>>>

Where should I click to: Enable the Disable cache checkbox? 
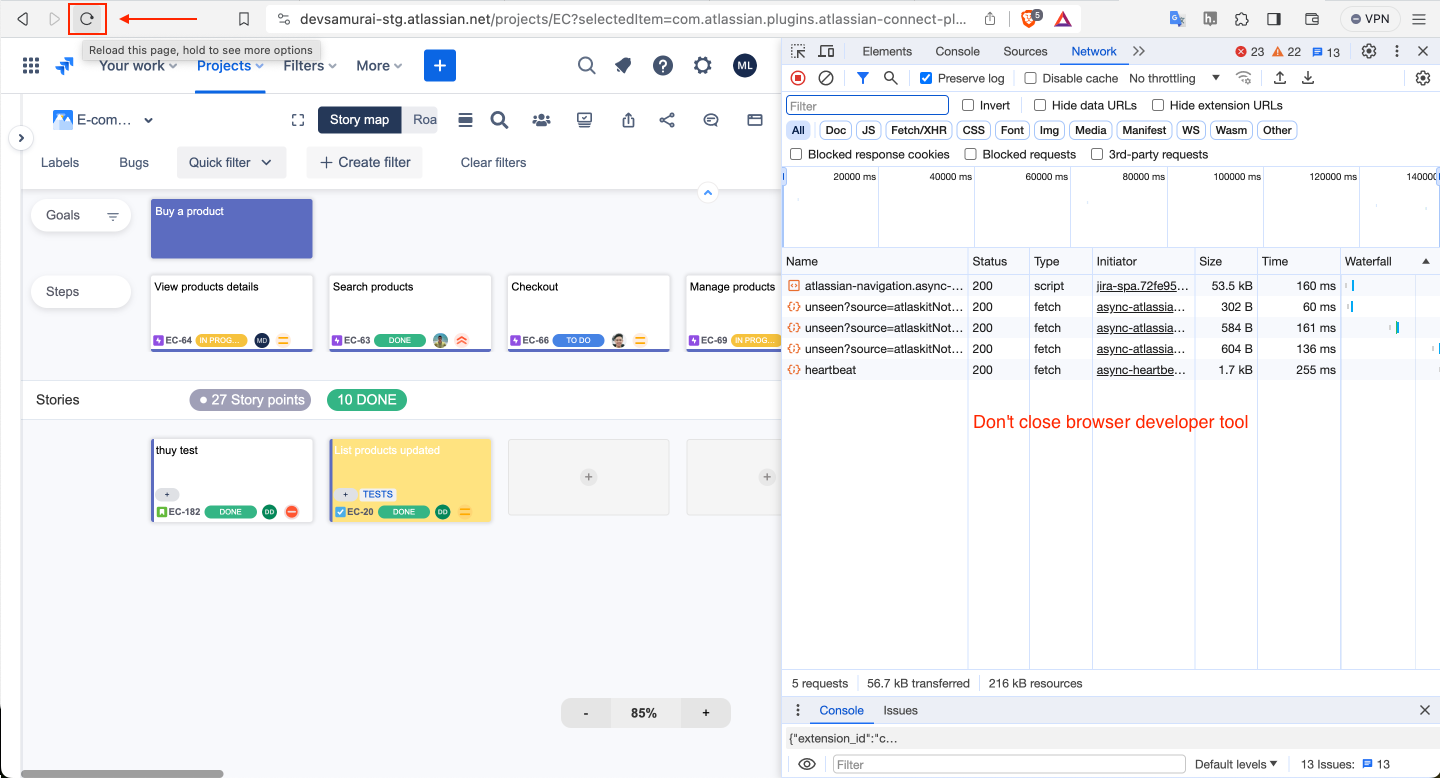(x=1031, y=78)
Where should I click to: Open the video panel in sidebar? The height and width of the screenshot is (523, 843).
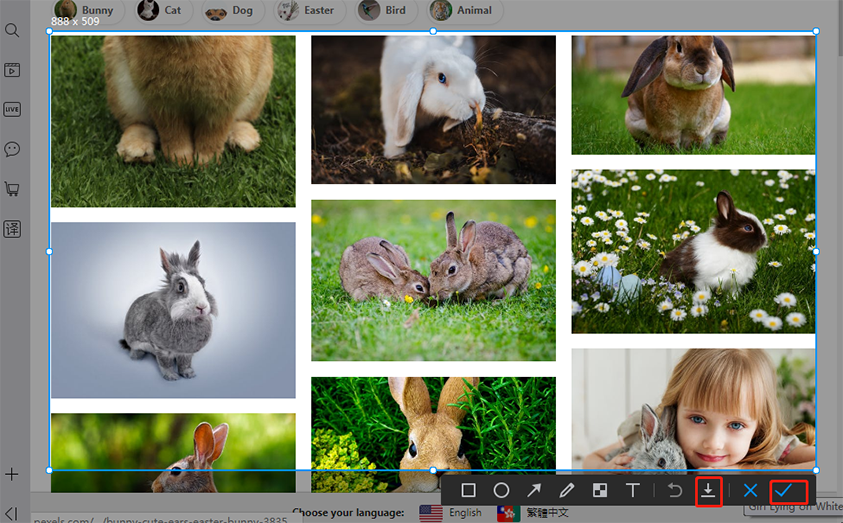(12, 70)
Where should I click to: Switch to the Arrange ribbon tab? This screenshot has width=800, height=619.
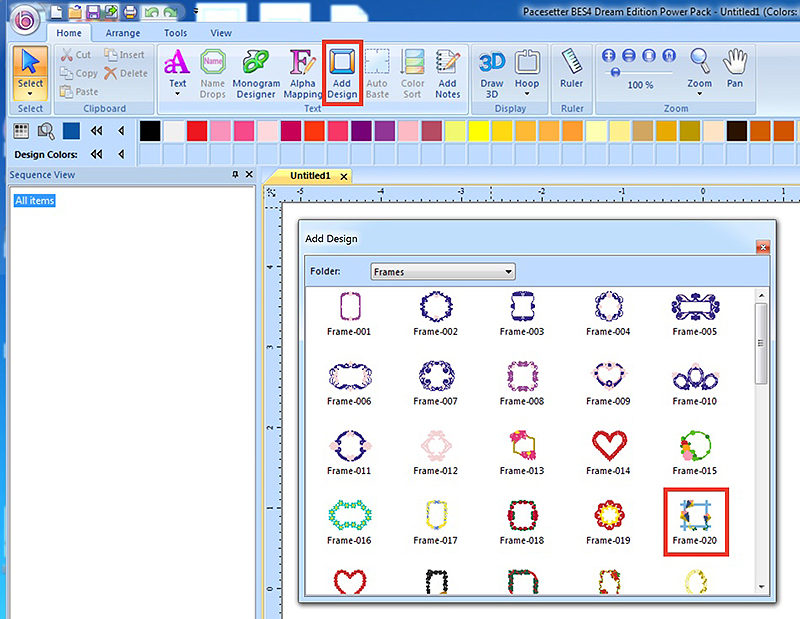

<<<

# EXERCISE PROMPT:
Repeat, exactly and with no pictures, each line from the line that holds "Where should I click to: Open" through the last line of the records above.

# EXERCISE RESPONSE:
Where should I click to: Open the video panel in sidebar? The height and width of the screenshot is (523, 843).
(12, 70)
Where should I click to: Switch to the Arrange ribbon tab? This screenshot has width=800, height=619.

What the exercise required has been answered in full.